■ WORK REQUEST
Scan the records for the word "icon". Report each line where it occurs.

■ EXTRACTED INFORMATION
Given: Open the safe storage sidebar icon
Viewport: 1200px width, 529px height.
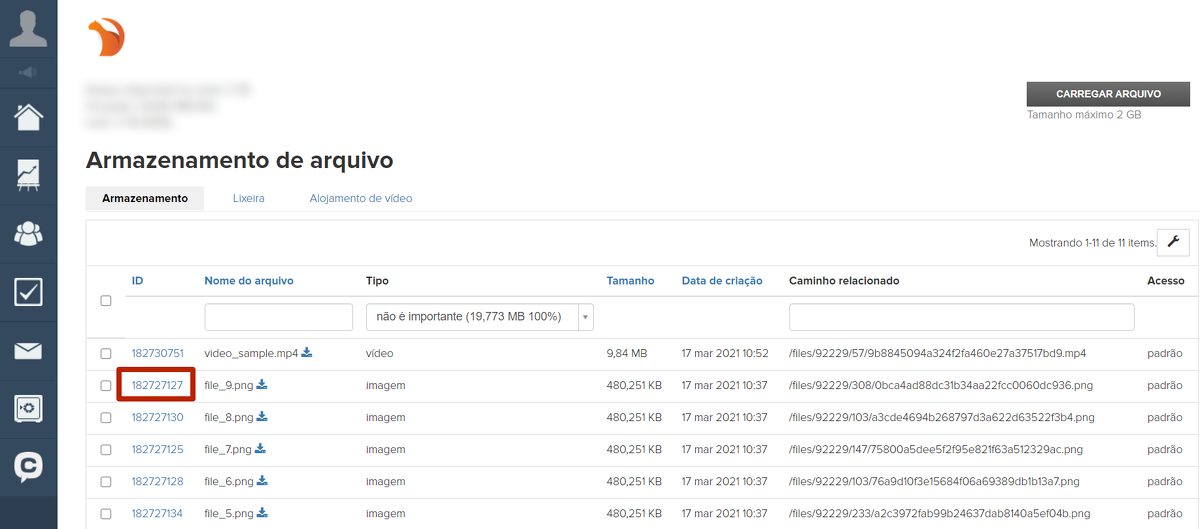Looking at the screenshot, I should tap(28, 408).
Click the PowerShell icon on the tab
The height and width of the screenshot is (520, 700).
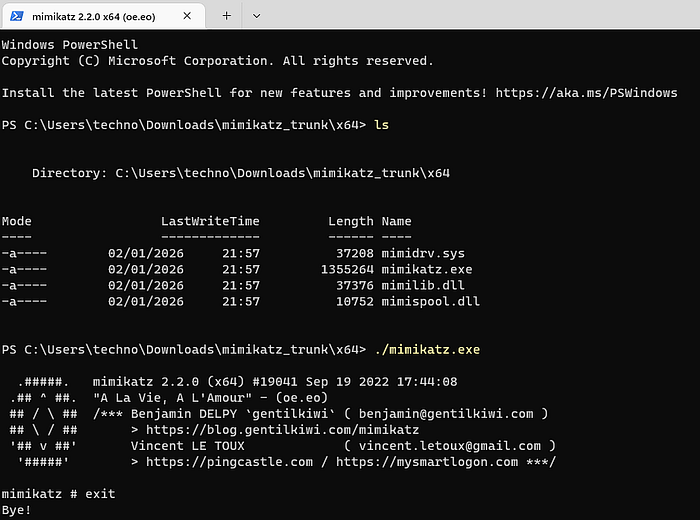pyautogui.click(x=17, y=16)
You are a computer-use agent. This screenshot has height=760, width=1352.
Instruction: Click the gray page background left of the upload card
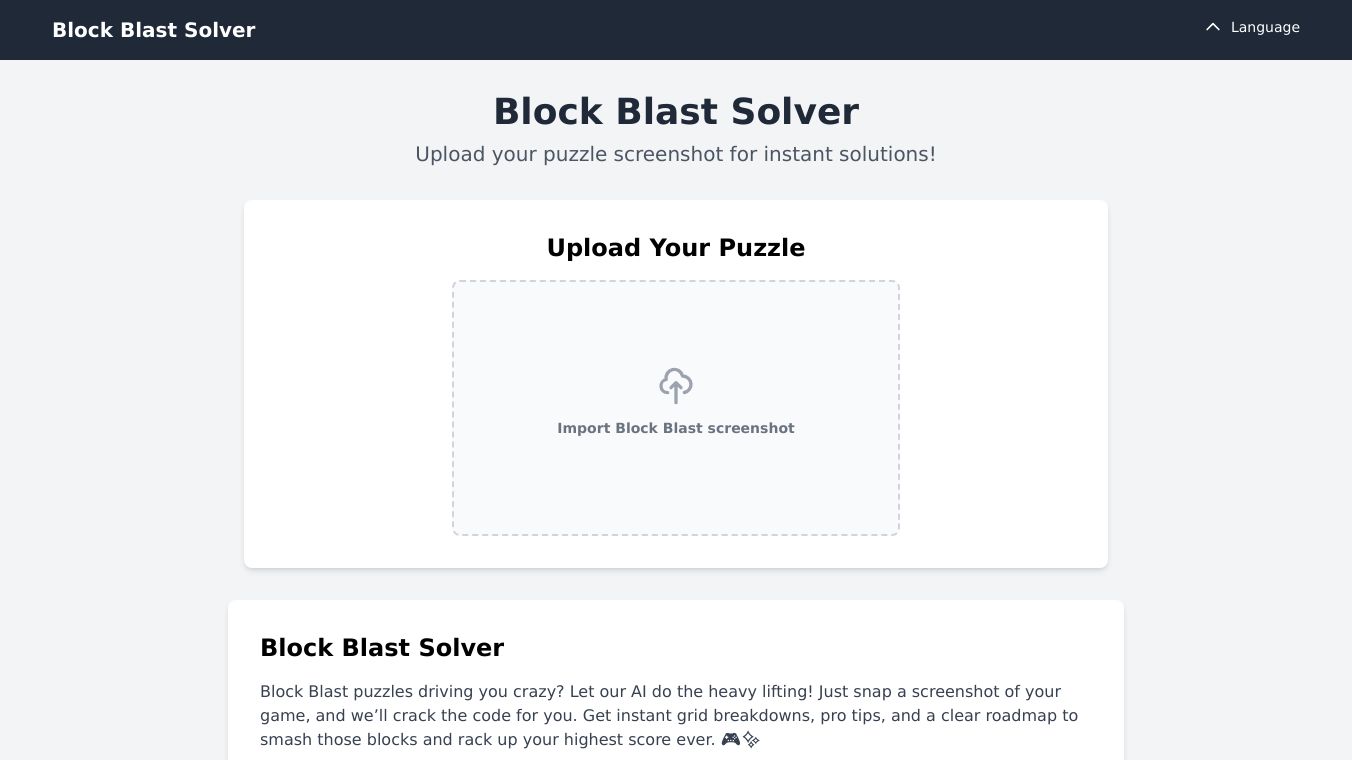coord(120,400)
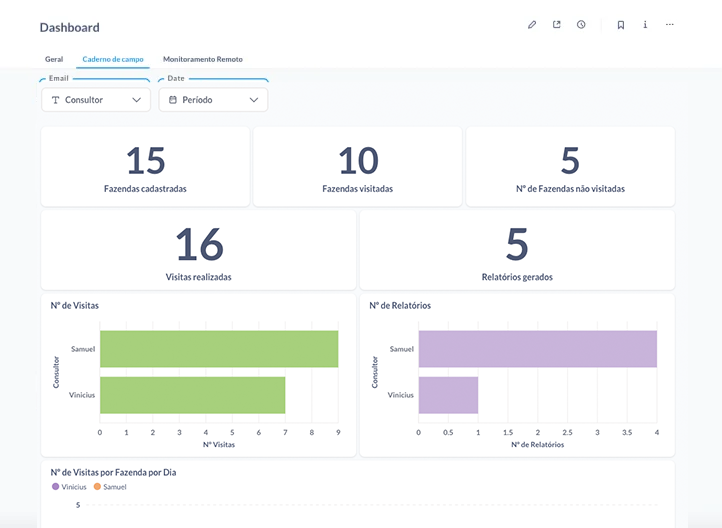
Task: Open the Monitoramento Remoto tab
Action: 202,59
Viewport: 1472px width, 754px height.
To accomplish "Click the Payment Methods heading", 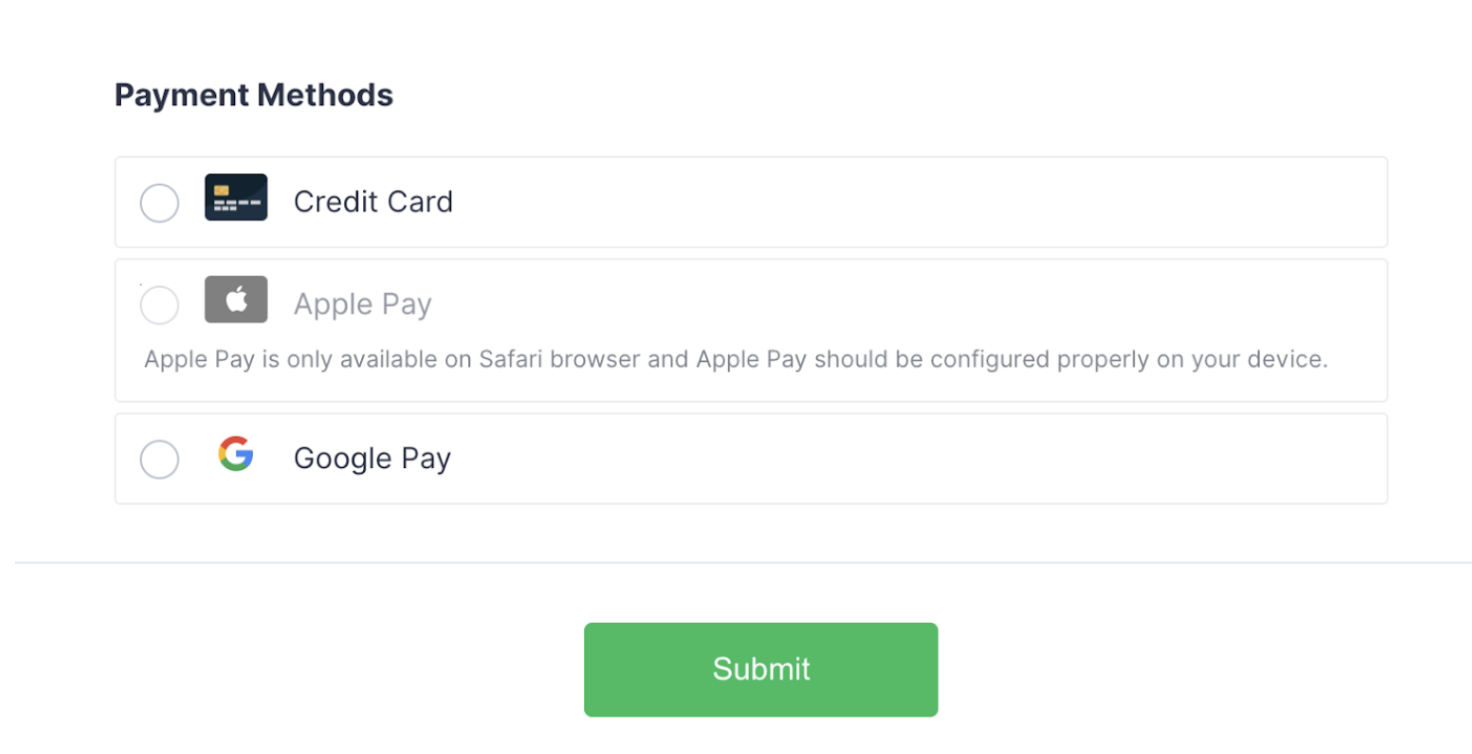I will (x=254, y=95).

■ ANSWER TO THE PROBLEM
Given: Open the safe storage sidebar icon
Click the PowerShell icon on the tab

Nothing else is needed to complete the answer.